Path models are a way of relating theoretical knowledge about a data-set to correlation-based data analysis (such as PLS) in order to arrive at causal relationships. Path models consist of three things. First are problem-specific
entities or latent variables, which are items of direct interest but which are not directly measurable. In this project, these variables will be based on the abstract frameworks used to explain suicide bombing. So, for example, “social factors” and “economic factors” would both be latent variables.
Second, are Attributes or manifest variables which are direct measures of indirect items of interest and which determine the level of importance that these unobservable might have. For example, to determine the status of the latent variable “economic factors,” we might have the manifest variables “Poverty level,” “Employment Prospects,” and “Financial Reward for Family.” These three manifest variables would give some insight into the strength of the economic motivations for a suicide bomber. For this analysis effort, a questionnaire is the basis for measurement. Details, such as what questions to ask, who will answer these questions, what set of answers are permitted, and so on, are addressed later in this work.
Finally there are causal paths, also known as relationship or influence paths, linking these constructs together. The nature of the manifest variable to latent variable linkages is straight-forward; a direct connection of one or more manifest variables to each latent variable, with manifest variables linking to only one latent variable. The latent variable interconnections are more complicated and must be determined from the results of a suicide bomber focused literature search, as well as expert opinion.
There are two stages to analyzing and interpreting PLS path models. The first assesses the validity of the measurement model—the way that the manifest variables relate to their latent variables. The second stage assesses the structural model—the way that the latent variables related to each other and the dependent variable of interest. Experts have suggested that the measurement model can be accessed on the basis of three metrics: individual item reliability, internal consistency and discriminant validity.

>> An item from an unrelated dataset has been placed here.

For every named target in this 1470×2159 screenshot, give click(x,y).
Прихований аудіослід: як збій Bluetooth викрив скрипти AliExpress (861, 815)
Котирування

Once the measurement model of the manifest variables has been confirmed as valid, the structural model of the latent variables can be evaluated. For the structural model, PLS calculates indirect and total (direct and indirect) effects to establish the relative importance of the various latent variables. A measure of the predictive power of the model is the traditional R2 residual value for the final dependent variable.
It should be noted that different disciplines have differing thresholds of what is an acceptable R2 value. For example, in engineering or the hard sciences, an R2 value of less than 0.8 is rarely regarded as significant. In contrast, in many social sciences, R2 values of 0.4-0.6 are standard, and in some circumstances of cases of behavioral research R2 values as low at 0.2 can be significant.